Némirovsky spent her own childhood in Kiev in a rather similar mansion. She and her family were driven out of Russia by the 1917 Revolution. In The Dogs and the Wolves she moves her entire cast, rich and poor, with considerable skill from the Ukraine to France along a path that tracks the course of her own life. When the opportunity arises, Israel Sinner agrees to send Ada and Ben to live in Paris in the hopes of a brighter future. Here Ben, who is clever and ferociously ambitious, persuades Ada to marry him; she agrees out of loyalty to the shared memory of their childhood adventures. There is no question of returning to the Ukraine. In a chilling sentence Némirovsky has said goodbye to all that. ‘The Revolution swept through Russia’, dragging everything in its wake and destroying it all, ‘including, with a great deal of other debris, the life, the destiny and even the memory of Israel Sinner’.

In the last 130 pages of what is quite a short novel Némirovsky takes the reader at a brisk pace through a plot that manages to juggle numerous interwoven themes. Ada is confronted with French bourgeois anti-Semitism in the 1930s, she falls in love with Harry, Ben executes the revenge of a poor man on his banker cousin and we follow the tensions and break up of a mixed marriage. As the story draws to a close Jewish immigrants gather beneath clear Parisian skies to exchange contacts and hear news of the latest deportations. And Ada joins them. ‘Everything she had scorned she now clung on to in despair…’ The story’s central message is that what dog and wolf have in common is far more important than the circumstances that have separated them.

The novel was written in 1938 and the passing years have added further meaning to the title, since The Dogs and the Wolves can now be read on another level.

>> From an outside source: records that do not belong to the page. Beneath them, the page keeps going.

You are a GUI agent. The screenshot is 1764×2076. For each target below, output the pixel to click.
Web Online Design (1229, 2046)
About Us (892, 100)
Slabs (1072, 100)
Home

It is still, as its author intended, a dissection of Jewish society in the Ukraine and in Paris in the first 40 years of the 20th century. But this was also the last novel Némirovsky published before France’s wartime Vichy regime banned the publication of work by Jewish authors, and one can see that it marked the turning point in her long-standing commitment to the ideal of assimilation. Although Irène Némirovsky was a celebrated novelist, her application for French citizenship had received no response, and by the time this book was written she could sense the approaching threat. The book was published in volume form in March 1940, not a good time to launch a novel in Paris, and it did not sell.

When war broke out, Némirovsky left Paris and went to live in the country where she wrote her posthumous and incomplete masterpiece, Suite Française. The author’s subsequent death in Auschwitz in 1942 makes the resolution of Ada’s fictional predicament in The Dogs and the Wolves all the more bitter.